Template deduction from pointer to base-class member

Question

I can't figure out what I am doing wrong. Problem in the template deduction from pointer to base-class member - &DerivedClass::BaseClassMemeber.

Full example:

#include <vcl.h>
#include <tchar.h>

struct Base
{
   int BaseClassMember;
};

struct Derived : public Base
{
};

template<class T1, class T2>
void Test(T1& Param1, T2 T1::* Param2)
{
}

int _tmain()
{
   Derived inst;
   // Compile error E2285 Could not find a match for 'Test<T1,T2>(B,int A::*) - BCC32
   // Error 1 error C2782: 'void Test(T1 &,T2 T1::* )' : template parameter 'T1' is   ambiguous - MS VS8
   Test(inst, &Derived::BaseClassMember);

   // Works great
   Test<Derived>(inst, &Derived::BaseClassMember);
   return 0;
 }

I can found several workarounds, e.g. Additional Test function overloading with one more template parameter, static_cast, implicit partial specialization (Test).
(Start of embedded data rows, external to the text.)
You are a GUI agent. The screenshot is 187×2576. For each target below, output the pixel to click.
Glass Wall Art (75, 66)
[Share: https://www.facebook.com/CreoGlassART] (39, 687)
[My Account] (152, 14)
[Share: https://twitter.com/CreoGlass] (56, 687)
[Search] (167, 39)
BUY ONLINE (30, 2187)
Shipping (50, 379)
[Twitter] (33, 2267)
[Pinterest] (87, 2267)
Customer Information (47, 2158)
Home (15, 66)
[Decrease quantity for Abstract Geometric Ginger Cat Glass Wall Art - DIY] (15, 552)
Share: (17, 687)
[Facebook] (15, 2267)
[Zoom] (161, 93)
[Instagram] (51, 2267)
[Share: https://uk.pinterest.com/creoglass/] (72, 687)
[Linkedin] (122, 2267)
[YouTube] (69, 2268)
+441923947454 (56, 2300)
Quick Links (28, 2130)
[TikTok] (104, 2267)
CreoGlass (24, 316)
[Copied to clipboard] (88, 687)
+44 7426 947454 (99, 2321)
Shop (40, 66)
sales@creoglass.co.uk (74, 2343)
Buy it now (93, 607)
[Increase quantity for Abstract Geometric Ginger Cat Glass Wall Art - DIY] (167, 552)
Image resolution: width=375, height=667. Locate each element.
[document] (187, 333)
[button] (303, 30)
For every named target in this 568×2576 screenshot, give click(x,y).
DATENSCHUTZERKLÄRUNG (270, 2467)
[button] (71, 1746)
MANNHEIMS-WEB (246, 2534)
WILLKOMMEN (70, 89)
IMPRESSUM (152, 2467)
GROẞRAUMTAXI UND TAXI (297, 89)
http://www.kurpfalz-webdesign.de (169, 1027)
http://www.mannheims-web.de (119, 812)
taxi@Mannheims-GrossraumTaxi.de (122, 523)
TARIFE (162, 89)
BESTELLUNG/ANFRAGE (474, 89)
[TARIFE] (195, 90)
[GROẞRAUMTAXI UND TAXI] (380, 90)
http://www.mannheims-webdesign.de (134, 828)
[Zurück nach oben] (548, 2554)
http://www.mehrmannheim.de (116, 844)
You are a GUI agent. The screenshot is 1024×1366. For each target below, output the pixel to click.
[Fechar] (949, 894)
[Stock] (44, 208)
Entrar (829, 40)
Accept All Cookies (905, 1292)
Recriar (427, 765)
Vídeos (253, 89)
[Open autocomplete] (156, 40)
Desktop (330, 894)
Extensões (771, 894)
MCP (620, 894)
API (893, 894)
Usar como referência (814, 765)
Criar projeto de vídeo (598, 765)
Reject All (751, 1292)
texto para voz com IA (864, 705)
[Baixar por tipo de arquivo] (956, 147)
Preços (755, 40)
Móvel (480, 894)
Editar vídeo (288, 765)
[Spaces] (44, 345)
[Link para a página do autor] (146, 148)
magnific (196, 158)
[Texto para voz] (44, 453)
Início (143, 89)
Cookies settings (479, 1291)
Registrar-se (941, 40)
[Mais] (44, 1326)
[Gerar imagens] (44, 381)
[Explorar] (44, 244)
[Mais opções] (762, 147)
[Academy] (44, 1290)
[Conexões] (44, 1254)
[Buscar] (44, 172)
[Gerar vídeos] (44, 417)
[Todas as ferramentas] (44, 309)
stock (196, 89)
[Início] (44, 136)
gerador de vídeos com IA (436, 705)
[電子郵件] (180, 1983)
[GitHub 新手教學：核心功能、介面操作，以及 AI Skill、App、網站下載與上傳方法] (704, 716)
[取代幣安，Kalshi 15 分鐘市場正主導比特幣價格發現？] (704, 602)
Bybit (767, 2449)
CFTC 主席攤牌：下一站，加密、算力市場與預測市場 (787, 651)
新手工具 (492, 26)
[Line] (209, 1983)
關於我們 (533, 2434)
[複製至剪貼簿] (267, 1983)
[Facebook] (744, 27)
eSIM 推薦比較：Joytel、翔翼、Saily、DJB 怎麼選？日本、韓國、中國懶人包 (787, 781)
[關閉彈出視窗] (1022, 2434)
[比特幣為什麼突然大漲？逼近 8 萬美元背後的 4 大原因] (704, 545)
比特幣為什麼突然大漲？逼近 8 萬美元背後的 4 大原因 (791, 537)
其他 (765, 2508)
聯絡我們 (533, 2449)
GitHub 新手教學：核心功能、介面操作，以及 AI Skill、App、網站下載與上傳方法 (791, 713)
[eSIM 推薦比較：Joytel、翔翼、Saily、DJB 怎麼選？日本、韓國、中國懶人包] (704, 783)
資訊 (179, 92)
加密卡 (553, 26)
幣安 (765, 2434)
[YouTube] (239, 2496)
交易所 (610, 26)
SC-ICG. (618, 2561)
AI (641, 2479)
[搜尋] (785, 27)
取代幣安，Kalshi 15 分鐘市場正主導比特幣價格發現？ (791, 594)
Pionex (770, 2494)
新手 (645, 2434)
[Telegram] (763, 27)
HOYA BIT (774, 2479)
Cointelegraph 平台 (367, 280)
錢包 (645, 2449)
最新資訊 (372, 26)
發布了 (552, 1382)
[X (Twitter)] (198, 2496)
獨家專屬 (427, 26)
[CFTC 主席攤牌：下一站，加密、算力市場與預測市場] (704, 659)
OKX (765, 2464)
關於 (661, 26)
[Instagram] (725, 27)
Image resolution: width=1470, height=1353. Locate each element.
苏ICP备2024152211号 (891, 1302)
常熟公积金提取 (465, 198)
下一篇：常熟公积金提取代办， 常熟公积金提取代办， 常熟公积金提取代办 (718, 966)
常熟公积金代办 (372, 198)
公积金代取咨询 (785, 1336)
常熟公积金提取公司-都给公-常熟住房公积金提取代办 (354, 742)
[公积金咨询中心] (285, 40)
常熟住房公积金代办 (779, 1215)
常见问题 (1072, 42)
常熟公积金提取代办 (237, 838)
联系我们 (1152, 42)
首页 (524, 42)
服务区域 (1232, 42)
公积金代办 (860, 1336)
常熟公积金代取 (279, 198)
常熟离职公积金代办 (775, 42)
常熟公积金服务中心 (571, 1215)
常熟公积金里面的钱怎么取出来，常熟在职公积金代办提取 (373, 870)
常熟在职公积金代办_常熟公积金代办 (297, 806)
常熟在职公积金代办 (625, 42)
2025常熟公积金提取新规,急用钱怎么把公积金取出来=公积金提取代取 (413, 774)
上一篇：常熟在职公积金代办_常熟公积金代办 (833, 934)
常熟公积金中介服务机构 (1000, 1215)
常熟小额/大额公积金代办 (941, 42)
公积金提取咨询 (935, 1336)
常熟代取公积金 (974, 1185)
But i am interested in reasons why complier just can't use class which was explicitly specified in &DerivedClass::BaseClassMemeber. That is the question. And if you have more elegant solution for problem, welcome.

Answer 1

&Derived::BaseClassMember has type int Base::*, not int Derived::*. Quoth the Standard:

The result of the unary & operator is a pointer to its operand. The operand shall be an lvalue or a qualified-id. If the operand is a qualified-id naming a non-static member m of some class C with type T, the result has type “pointer to member of class C of type T” and is a prvalue designating C::m. [... skip ...] [Example:

struct A { int i; };
struct B : A { };
... &B::i ...             // has type int A::*i

— end example]

You have to cast the value to int Derived::* if you need this type.